And Then There Were Four, Backstory

And Then There Were Four is about five teenagers (Caleb, Evangeline, Saralinda, Antoine, and Kenyon) who learn that their parents are conspiring to kill them.

But few stories come from a single idea, or a single inspirational source.

MONSTER AND CHATTERBOX

Meet two of my five teenagers-on-the-run:

CALEB: “One thing is true. You are not a little boy anymore. You are seventeen, and you don’t believe in Mommy keeping you safe or in friends having your back or in anybody, including you, knowing the difference between good and evil.”

Caleb has reason to believe he’s got a dangerous dissociative personality disorder—kind of like Dr. Jekyll and Mr. Hyde.

 

SARALINDA: “I used to love [The Thirteen Clocks] too until I realized that Princess Saralinda is one of those princesses who is beautiful but has very little character and also she is under a curse that stops her from speaking her mind (which troubles me though I understand the curse is necessary for the plot). I like my name in any case and there are still things I like about the book but I can’t love it anymore is my point.

“However I’m reminded of Princess Saralinda every time I don’t tell my mother what I think.”

From this, you will see that my character Saralinda (unlike her namesake from James Thurber’s novel) does not have a problem confiding her thoughts. Is Thurber’s Princess Saralinda an influence because I reacted against her? Absolutely!

I LIKE ME A SUPERVILLAIN

If there’s to be a conspiracy of five parents, then to me it follows (as the night the day!) that one of them is a supervillain. I personally feel a supervillain should be super-smart.
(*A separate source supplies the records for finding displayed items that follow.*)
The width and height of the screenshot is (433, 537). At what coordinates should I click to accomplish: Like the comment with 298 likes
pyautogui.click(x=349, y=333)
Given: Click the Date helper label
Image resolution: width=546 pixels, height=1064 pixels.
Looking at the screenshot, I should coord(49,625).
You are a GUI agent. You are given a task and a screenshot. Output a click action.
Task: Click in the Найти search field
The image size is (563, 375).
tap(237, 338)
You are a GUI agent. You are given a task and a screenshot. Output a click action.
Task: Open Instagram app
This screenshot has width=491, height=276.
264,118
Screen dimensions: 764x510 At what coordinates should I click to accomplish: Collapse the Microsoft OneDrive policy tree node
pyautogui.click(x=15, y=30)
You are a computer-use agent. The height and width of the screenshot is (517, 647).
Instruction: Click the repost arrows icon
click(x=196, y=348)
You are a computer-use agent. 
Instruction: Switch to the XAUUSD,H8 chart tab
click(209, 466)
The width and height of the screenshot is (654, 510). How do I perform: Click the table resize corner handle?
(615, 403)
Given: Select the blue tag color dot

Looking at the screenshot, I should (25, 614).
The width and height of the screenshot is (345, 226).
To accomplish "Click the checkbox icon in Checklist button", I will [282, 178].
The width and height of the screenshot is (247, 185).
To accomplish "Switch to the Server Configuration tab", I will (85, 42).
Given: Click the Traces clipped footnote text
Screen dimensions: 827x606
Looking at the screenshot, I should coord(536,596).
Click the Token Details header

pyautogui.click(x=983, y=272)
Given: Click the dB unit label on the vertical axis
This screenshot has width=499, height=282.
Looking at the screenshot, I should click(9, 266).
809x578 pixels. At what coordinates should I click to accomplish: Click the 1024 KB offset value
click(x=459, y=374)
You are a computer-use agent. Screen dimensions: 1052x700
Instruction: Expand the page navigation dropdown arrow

Since Dr. Colchester (my supervillain) is expert at manipulating people, I found myself thinking about Puppet Master, from the Fantastic Four comics.

By the way, Puppet Master happens also to be a genuinely caring father. Confusing . . . and I wanted confusion to bedevil my characters.

PLOTTING FOR DUMMIES

Okay, so my plot shamelessly marries aspects of And Then There Were None by Agatha Christie, Strangers on a Train by Patricia Highsmith, and The Grounding of Group 6 by Julian F. Thompson.

However, when you’re working with a large cast of characters, a lot of settings, and a bunch of complications (and you’re not Christie, Highsmith, or Thompson), you use some odd tricks to figure things out—so, allow me to explain my use of coffee stirrers in the plotting process: [Link to video.]

WHY, WHY, WHY?

Five villains means five motives—or more, if one of them happens to be playing a deeper game. (Hint: Oh yes, that’s happening.)

Full disclosure, one day over lunch, I got help with the brainstorming of possible motivations, from Holly Black, Delia Sherman, Cassandra Clare, Joshua Lewis, Paolo Bacigalupi, Franny Billingsley, and Sarah Rees Brennan. (Yes, I know.)

Here’s a peek at the ideas the collaboration came up with, and then what I chose to do: Link to video.

 “I’M ON A BOAT!”

The story begins in a collapsing outbuilding at a private boarding school north of New York City, but for large stretches, the kids are running for their lives. Which left me room for some improvisation, since setting is where I tend to make decisions on the fly—some of them purely to amuse myself, and to see if I can make them work. Like, the kids are cornered on Fire Island so: “I’m on a boat!

And then—because there is an element of logic to setting, too—if you’re on a boat on the Atlantic Ocean near NYC but you don’t know how to boat and then (of course) something happens, then where would you end up? Coney Island.

As Evangeline says, “A deserted amusement park by dead of night. What could be more fun?”

LOVE, BETRAYAL and REDEMPTION

And Then There Were Four involves themes that I find obsessively interesting.

  1. A group in danger, where everyone pulls together, loves each other, saves each other. And if nobody outside the group believes in the danger—all the better. For this reason I adore the Scooby gang from the TV show Buffy the Vampire Slayer.
  2. “Sometimes, the people who mean you harm as the ones who say they love you.”  -Matthew Walsh, in my earlier novel The Rules of Survival.

My belief as a storyteller is that while the events in a thriller must be over the top, the characters’ emotional reactions have to be as movingly real as I can make them.

For Caleb, Saralinda, Antoine, Kenyon, and Evangeline, I wanted their discovery of horrific betrayal to be redeemed, ultimately, by their discovery of each other. Because it turns out—and maybe this is a little bit of a spoiler, sorry—that Caleb is wrong.

Friends can have your back. And sometimes, too, they know you better than you do.